_What you should do_
Please convert the items below into a Markdown table with the columns Row and Line, one row for each line with its number, leaving out blank lines. Omit the pictures from the table.

++++++

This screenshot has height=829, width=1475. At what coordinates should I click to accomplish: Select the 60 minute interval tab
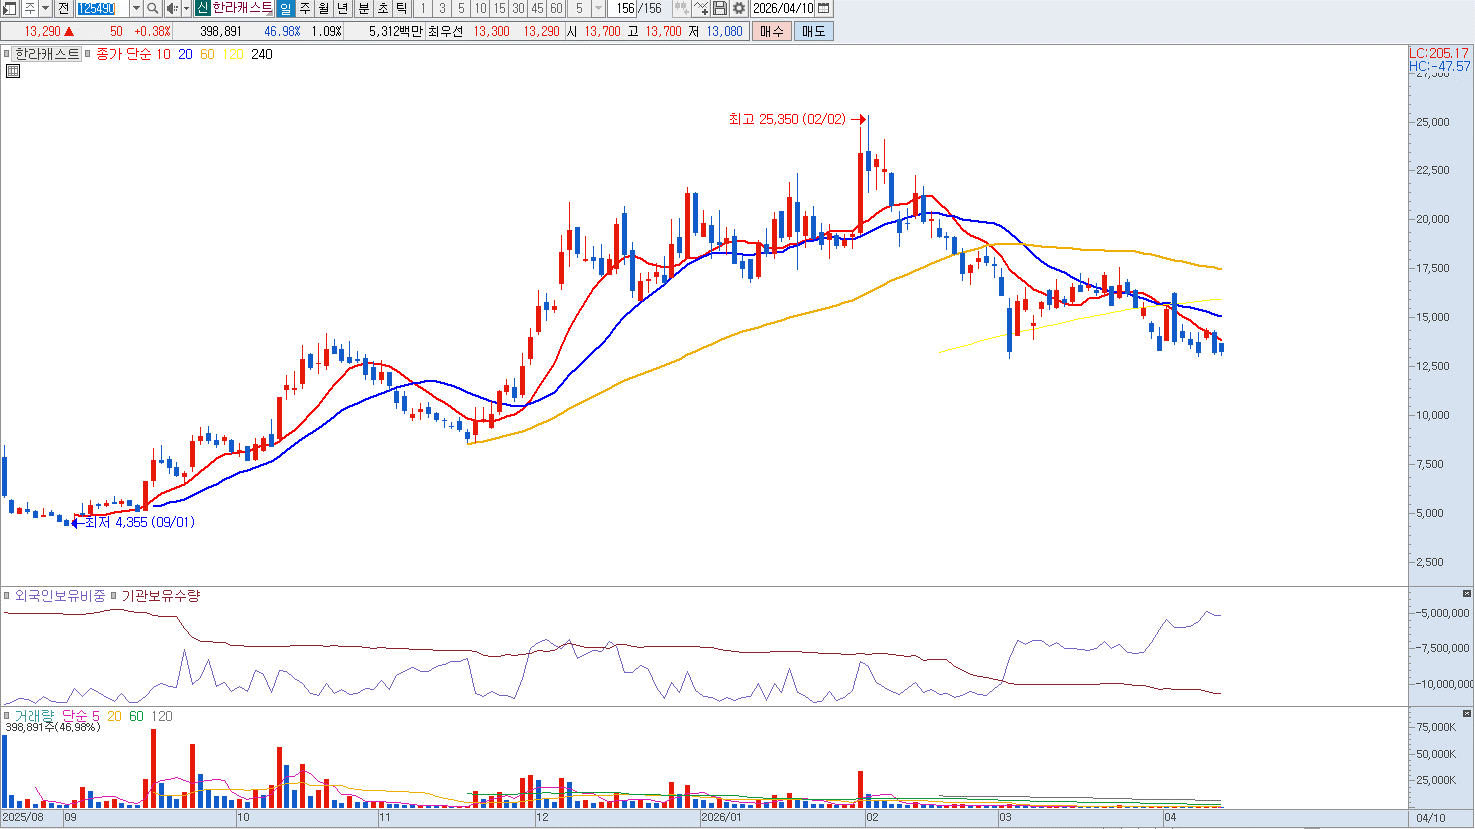(x=556, y=8)
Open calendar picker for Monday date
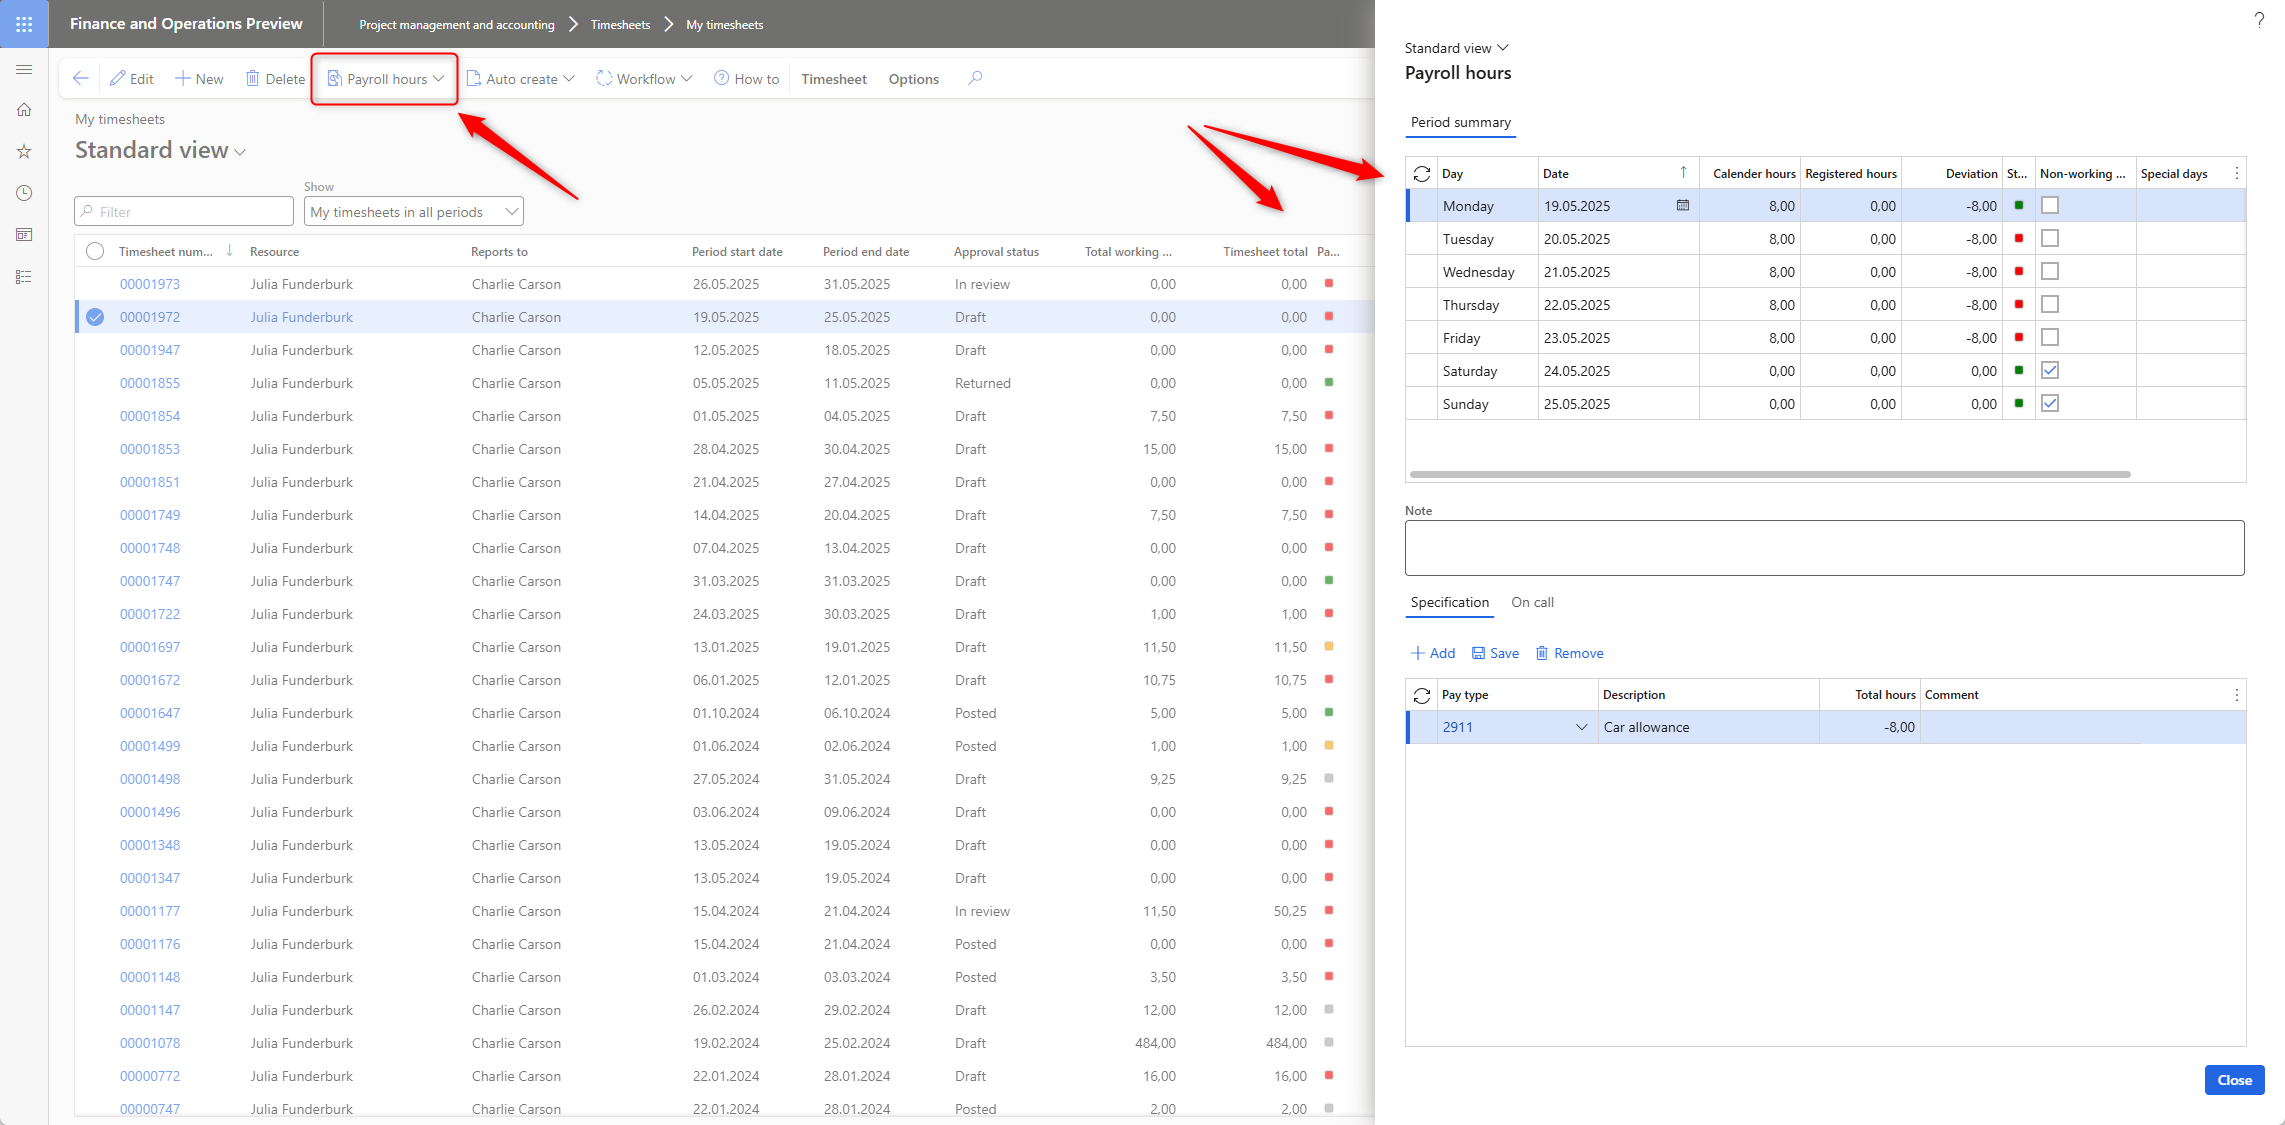 (x=1683, y=206)
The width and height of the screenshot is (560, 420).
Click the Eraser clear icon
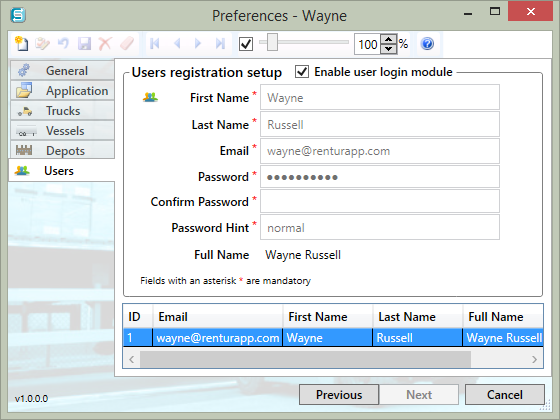coord(126,44)
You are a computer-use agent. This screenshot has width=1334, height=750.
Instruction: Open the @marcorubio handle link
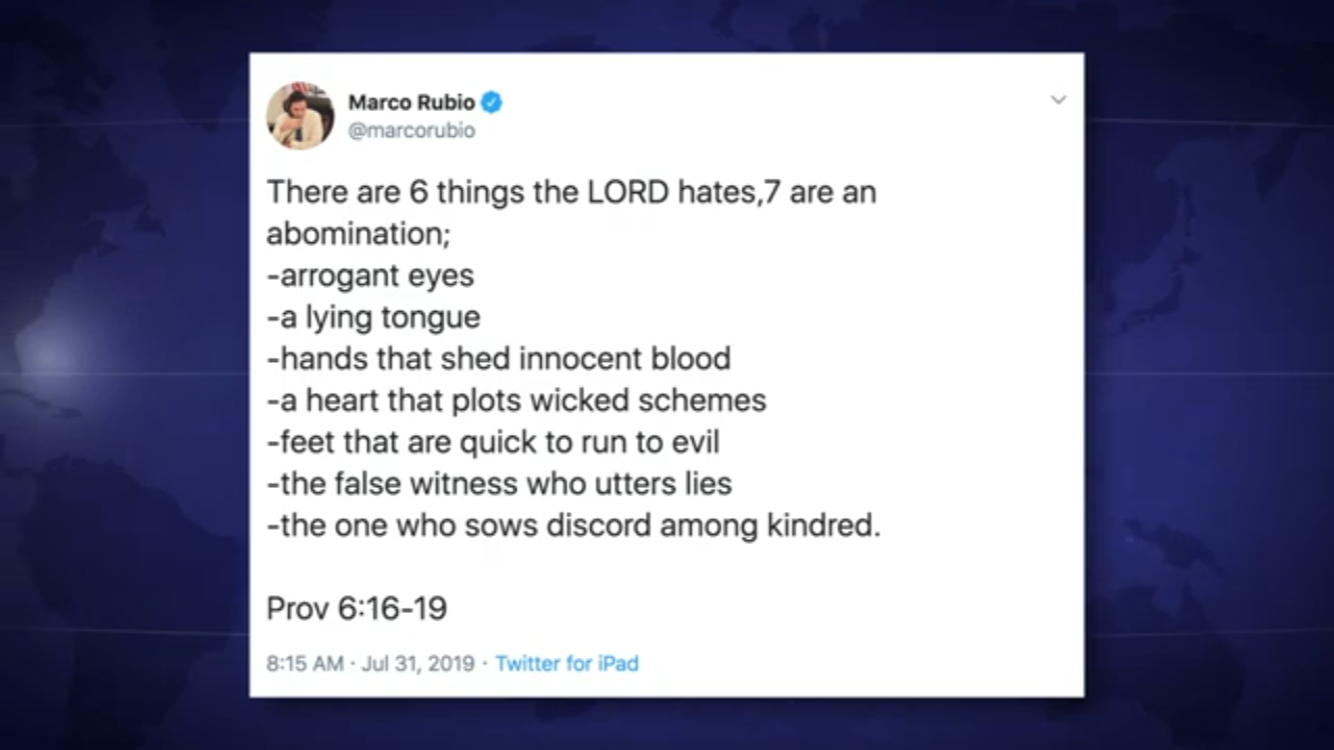click(411, 131)
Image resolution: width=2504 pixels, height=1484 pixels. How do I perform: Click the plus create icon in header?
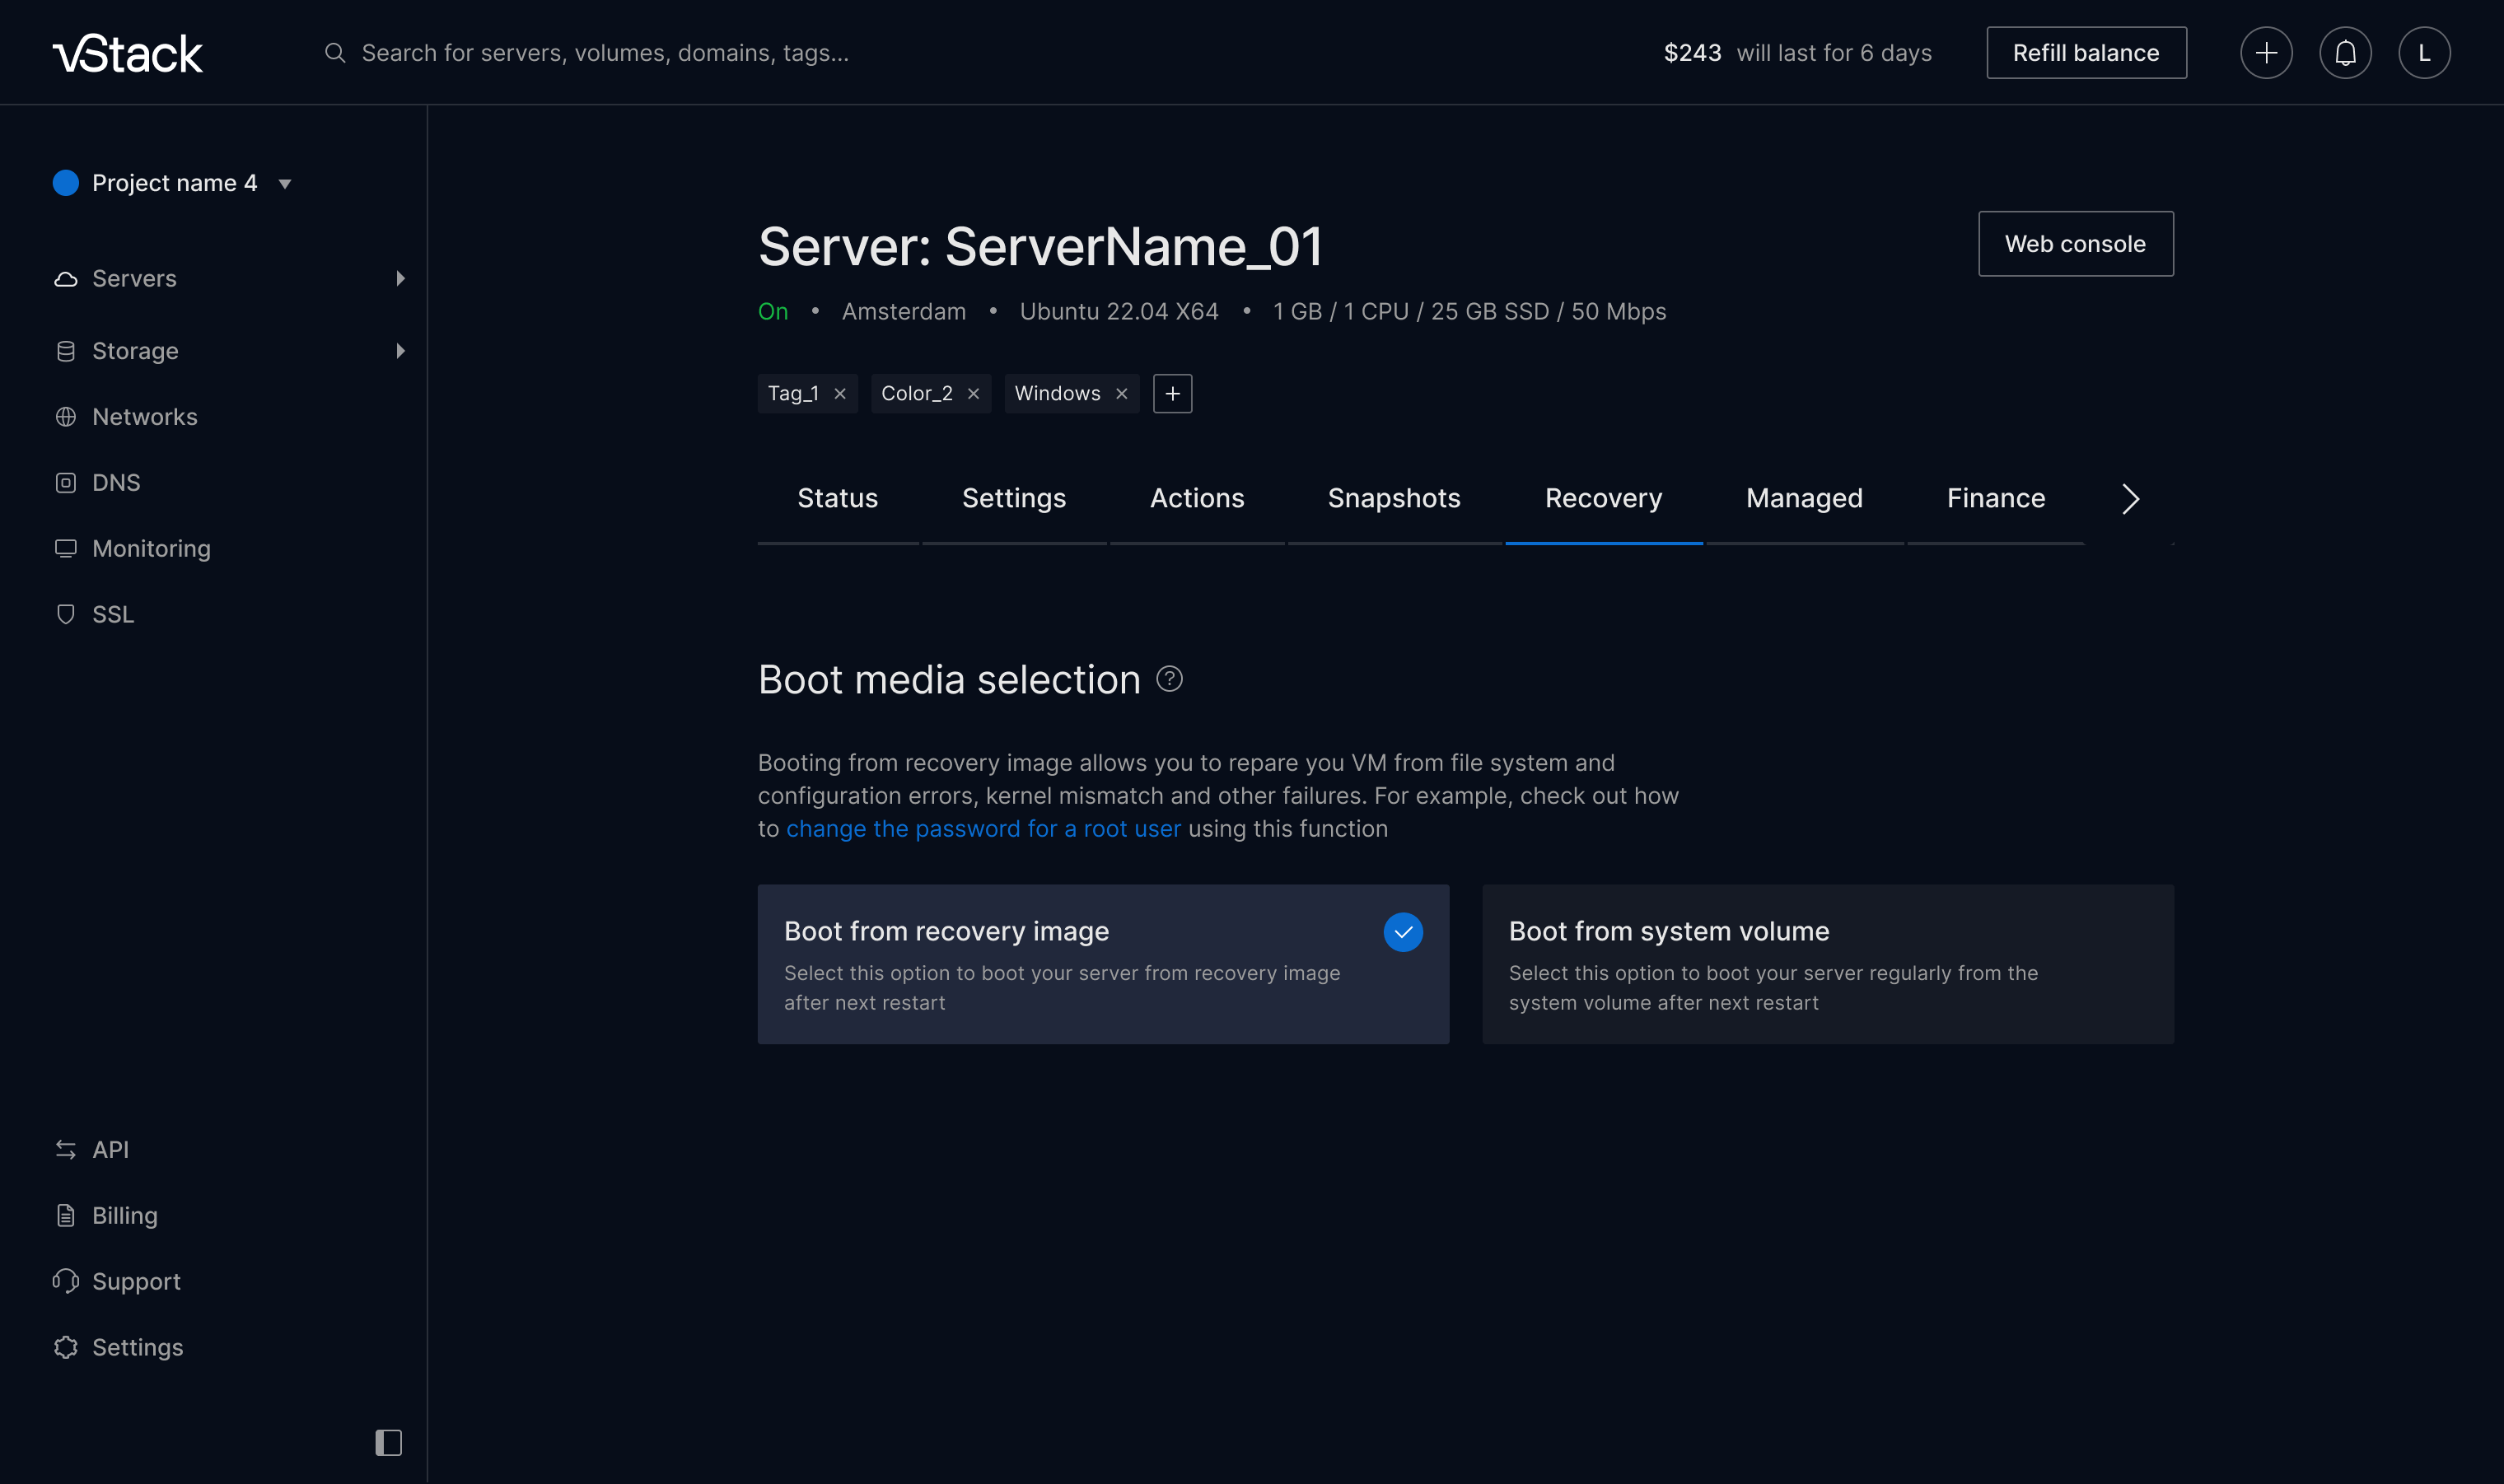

++++++

_The answer_
| Row | Line |
|---|---|
| 1 | This screenshot has height=829, width=1475. At what coordinates should I click to accomplish: Select the 60 minute interval tab |
| 2 | (x=556, y=8) |
| 3 | Open calendar picker for Monday date |
| 4 |  (x=1683, y=206) |
| 5 | The width and height of the screenshot is (560, 420). |
| 6 | Click the Eraser clear icon |
| 7 | coord(126,44) |
| 8 | You are a computer-use agent. This screenshot has width=1334, height=750. |
| 9 | Instruction: Open the @marcorubio handle link |
| 10 | click(411, 131) |
| 11 | Image resolution: width=2504 pixels, height=1484 pixels. How do I perform: Click the plus create icon in header? |